German federal ministry

The Federal Ministry of Post and Telecommunications (Bundesministerium für Post und Telekommunikation) was established in 1949 under the name Federal Ministry of Telecommunications Affairs (Bundesministerium für Angelegenheiten des Fernmeldewesens and renamed the Federal Ministry of Post and Telecommunications on April 1, 1950. It was subsequently mostly referred to as the Federal Postal Ministry; within the postal service, the abbreviation BPM was generally used. The ministry was headquartered in the building of the Federal Ministry of Posts and Telecommunications in Bonn from 1954 to 1988, before moving to a new building. In 1989, as part of the first stage of postal reform, the world Telecommunications in the ministry's name was changed from Fernmeldewesen to the more internationally-derived word Telekommunikation.

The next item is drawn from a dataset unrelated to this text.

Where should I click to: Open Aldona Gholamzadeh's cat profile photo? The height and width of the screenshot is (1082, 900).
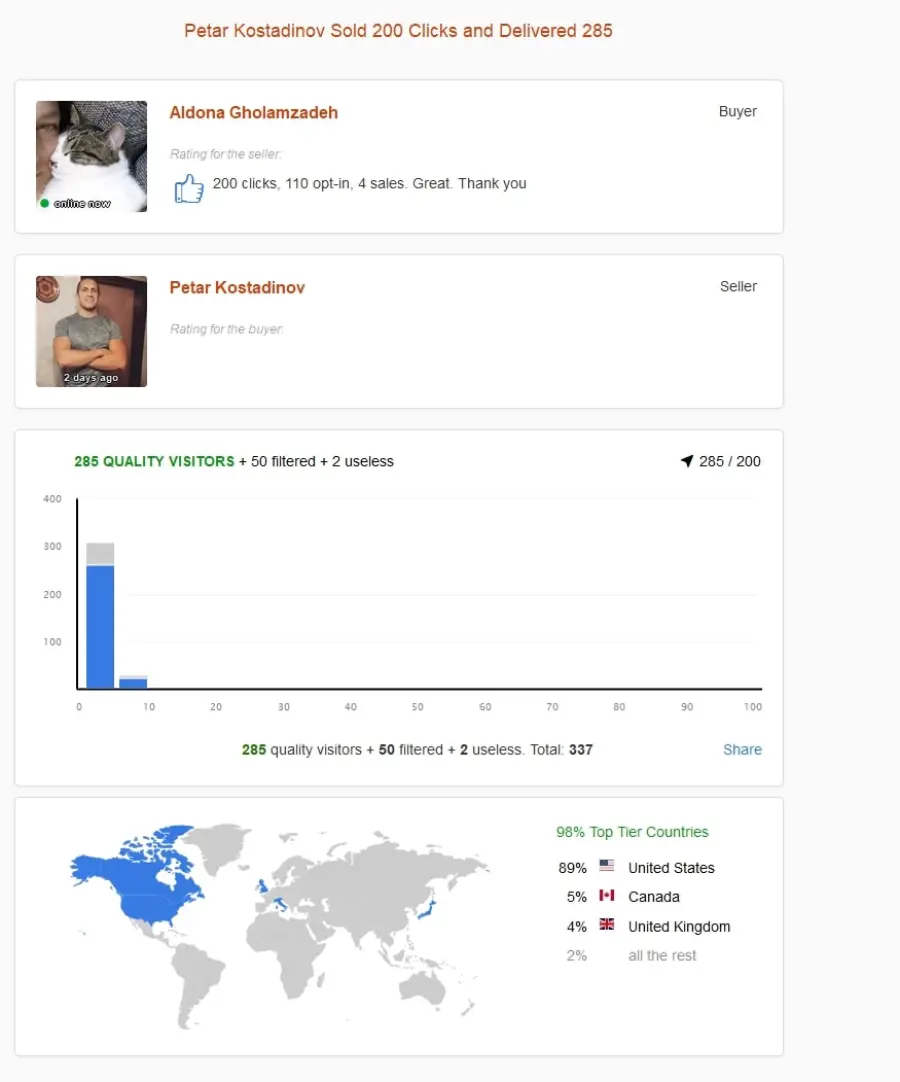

As a result of the privatization of posts and telecommunications, it was dissolved on December 31, 1997. During its existence, the ministry was the highest authority within the German Federal Post Office. The postal directorates and other central intermediate authorities such as Central Postal Services Office, Central Telecommunications Services Office, Social Welfare Office of the German Federal Post Office were directly subordinate to it.

The Federal Ministry of Post and Telecommunications performed tasks in the field of postal and telecommunications services. It consisted of Policy, Strategy and Targets, Competition Control, Regulation, Licensing, Authorizations, Radio Frequency Matters, Standardization and Central Department.

The Federal Ministry of Posts and Telecommunications's area of responsibility included the following subordinate federal authorities:

- Deutsche Bundespost, headquartered in Bonn;
- Federal Office for Approvals in Telecommunications (BZT) in headquartered Saarbrücken;
- Federal Office for Posts and Telecommunications (BAPT), headquartered in Mainz.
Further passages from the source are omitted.